The influx of Greek scholars into Italy began some years before the fall of Constantinople. Some of these scholars came from towns in Asia Minor, which had fallen under the rule of the Turks before the capture of Constantinople. When the Turkish armies crossed the Bosphorus, a number of the Greeks seem to have lost hope at a comparatively early date of being able to defend the Byzantine territory, and had betaken themselves with such property as they could save to various places of refuge in the south of Europe, and particularly in Italy. As described in other chapters, many of these exiles brought with them Greek manuscripts, and in some cases these codices were not only important as being the first copies of the texts brought to the knowledge of European scholars, but were of distinctive interest and value as being the oldest examples of such texts in existence.
The larger number of the exiles who selected Italy as their place of refuge found homes and in many cases scholarly occupation, not in the university towns so much as in the great commercial centres, such as Venice and Florence. Many of these Greeks were accepted as instructors in the families of nobles or of wealthy merchants, while others made use of their manuscripts either through direct sale, through making transcripts for sale, or through the loan of the originals to the manuscript-dealers.
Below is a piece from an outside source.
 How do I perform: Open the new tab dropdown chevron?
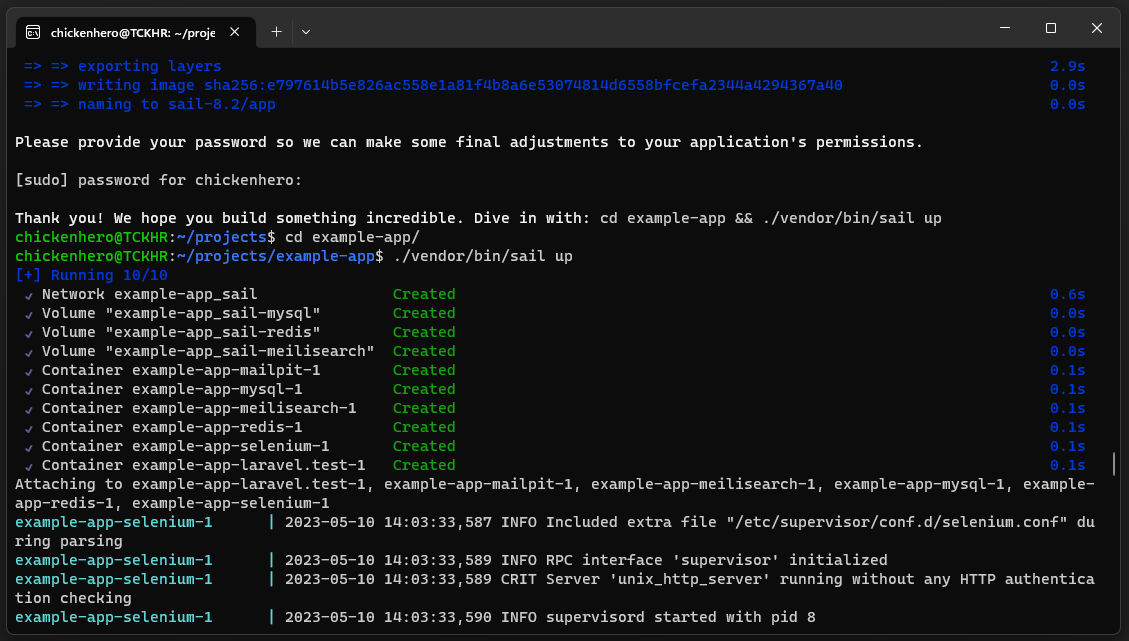click(x=306, y=31)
A little later these manuscripts served as material and as “copy” for the editions of the Greek classics issued by Aldus and his associates, the first thoroughly edited and carefully printed Greek books that the world had known. It was partly as a cause and partly as an effect of the presence of so many scholarly Greeks, that the study of Greek language, literature, and philosophy became fashionable among the so-called higher circles of Italian society during the last half of the fifteenth century.
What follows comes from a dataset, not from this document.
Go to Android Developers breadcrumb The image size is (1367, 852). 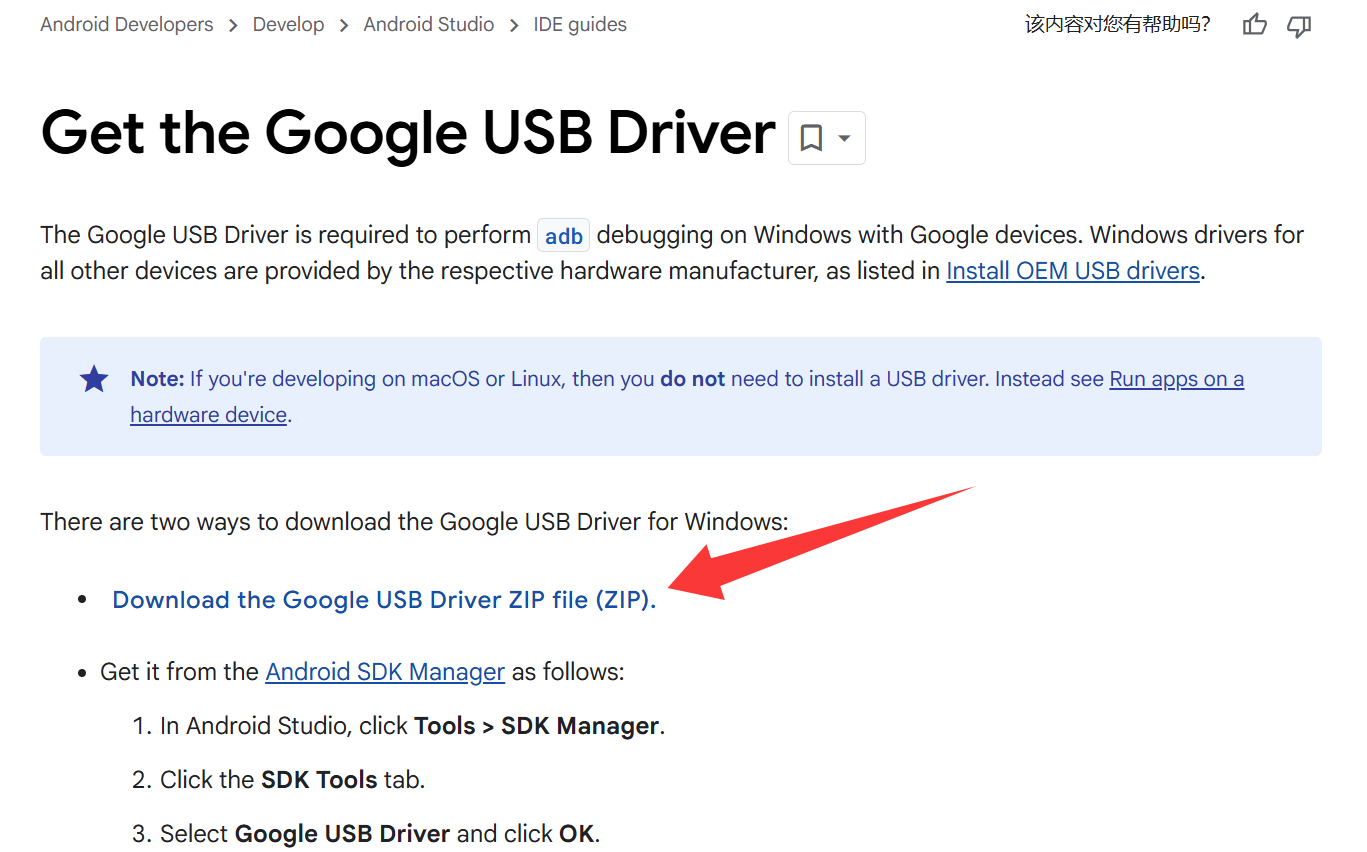click(x=126, y=25)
The interest in Greek literature had, however, as pointed out, begun nearly twenty-five years earlier. As there came to be some knowledge of the extent of the literary treasures of classic Greece which had been preserved in the Byzantine cities, not a few of the more enterprising dealers in manuscripts, and many also of the wealthier and more enterprising of the scholarly noblemen and merchants, themselves sent emissaries to search the monasteries and cities of the East for further manuscripts which could be purchased.
One reason, apparently, for the preference given by the Greeks to Venice and Florence over Bologna and Padua was the fact that the two great universities were devoted, as we have seen, more particularly to the subjects of law, theology, and medicine, subjects in which the learning of the Greeks could be of little direct service.[333] The philosophy and the poetry which formed the texts of the lectures given by the Greek scholars attracted many zealous and earnest students, but these students came, as stated, largely outside of the university circles. The doctors of law and the doctors of theology were among the last of the Italian scholars to be interested in Homeric poetry or in the theories of the Greek metaphysicians.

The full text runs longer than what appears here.